Ce n’est souvent pas facile pour un cœur qui a été profondément blessé. Il s’est peut-être refermé de plus en plus sur lui-même, tourmenté par ses émotions blessées. Dans ces circonstances, une grande haine peut naître à l’encontre de l’offenseur. Alors, quand vient le message que l’on est appelé à pardonner, le cœur résiste.

Mais écoutons la Parole du Seigneur qui nous est adressée aujourd’hui et, s’il fixe ces exigences élevées, il ne peut être impossible d’y répondre. Au moins, on peut commencer un chemin vers le pardon et ne pas fermer son cœur.

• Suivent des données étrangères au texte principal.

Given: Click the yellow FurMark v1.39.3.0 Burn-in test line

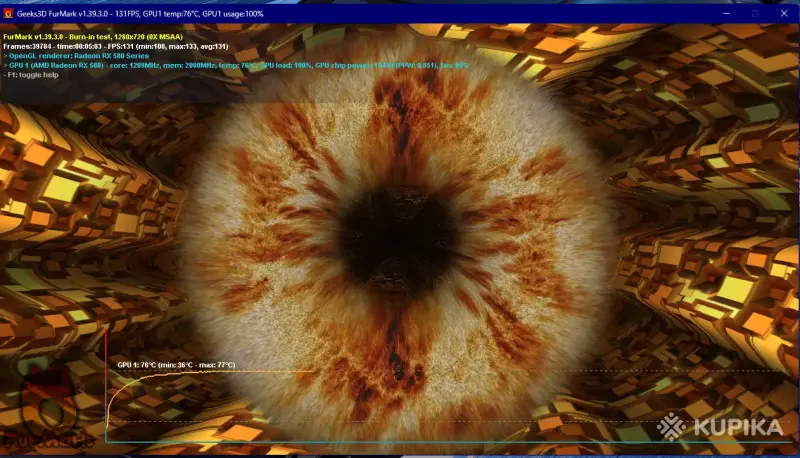Looking at the screenshot, I should pyautogui.click(x=93, y=37).
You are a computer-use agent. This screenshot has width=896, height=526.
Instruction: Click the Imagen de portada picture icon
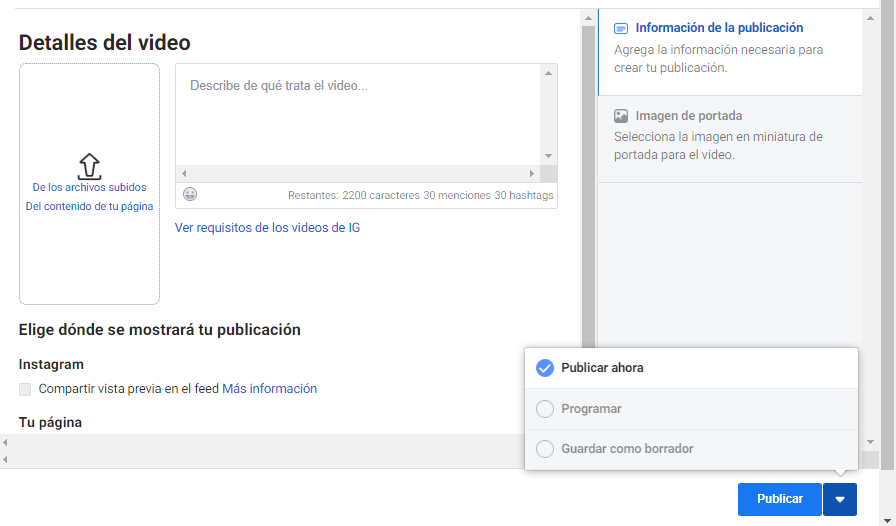coord(621,116)
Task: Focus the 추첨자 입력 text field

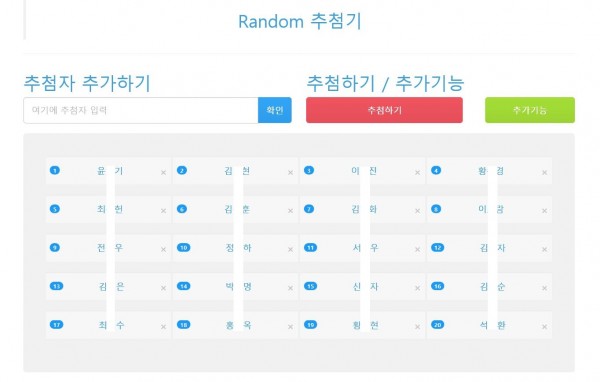Action: (141, 110)
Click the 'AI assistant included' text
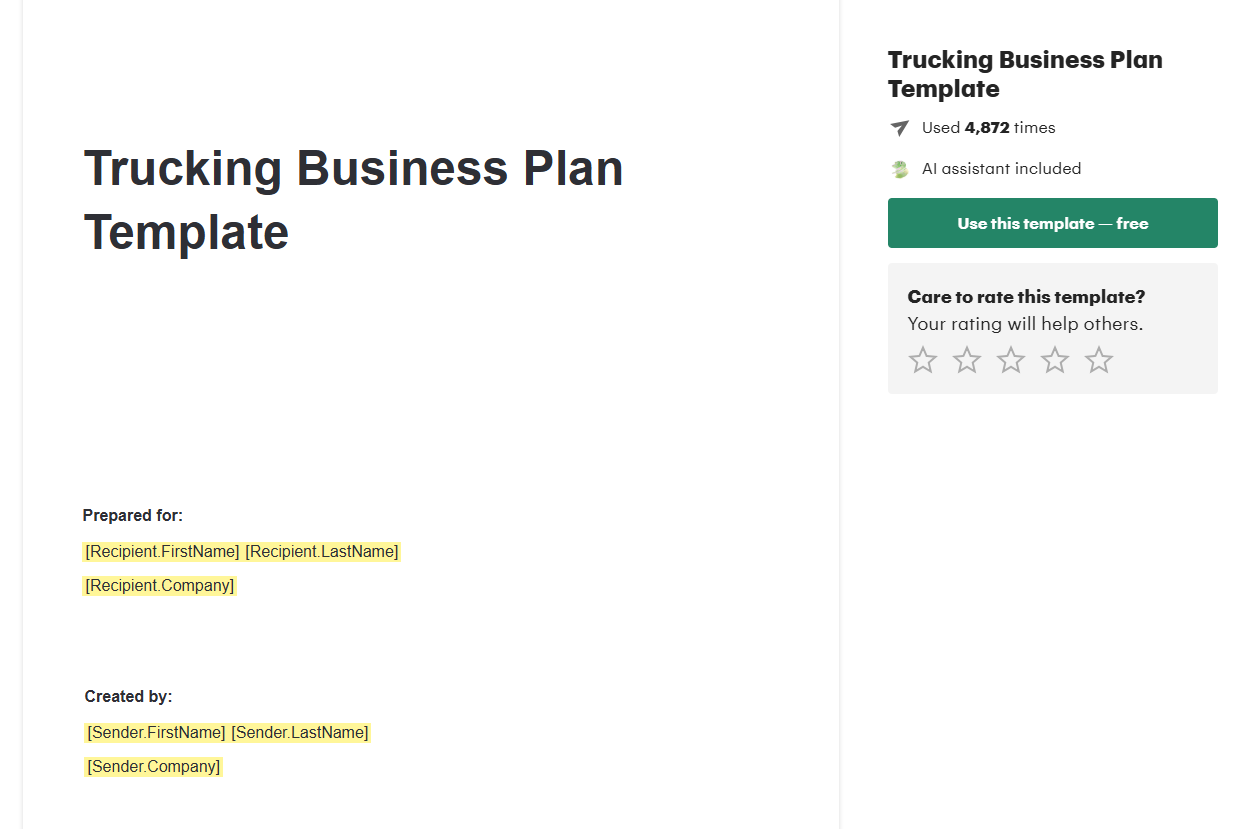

Regardons l’exemple que nous donne le Seigneur lui-même. Il a dû subir de terribles injustices, d’une intensité telle que nous pouvons à peine l’imaginer. Sur lui est tombée toute la haine du diable, qui a incité les hommes à torturer le Seigneur de toutes les manières possibles, jusqu’à le crucifier. Mais Jésus n’a pas seulement souffert dans son corps. Ce qui a dû être encore plus douloureux, c’est le rejet de son amour et toutes les offenses qui lui ont été infligées en tant que Fils de Dieu. . Cette douleur de l’esprit et de l’âme est d’une profondeur inimaginable, car elle est liée au fait que les hommes peuvent rejeter l’amour du Rédempteur et se condamner éternellement. Quelle grande souffrance !

Cependant, notre Rédempteur a su pardonner : « Père, pardonne-leur : ils ne savent pas ce qu’ils font » (Lc 23,34). Nous trouvons ici la grandeur de la foi chrétienne qui, à la suite du Maître, nous demande cette même volonté de pardonner.

À travers la parabole, Jésus fait comprendre à Pierre que le pardon est un devoir d’amour et que ce serait une grande injustice de ne pas agir avec miséricorde, en refusant de pardonner la faute de l’autre lorsqu’il nous le demande.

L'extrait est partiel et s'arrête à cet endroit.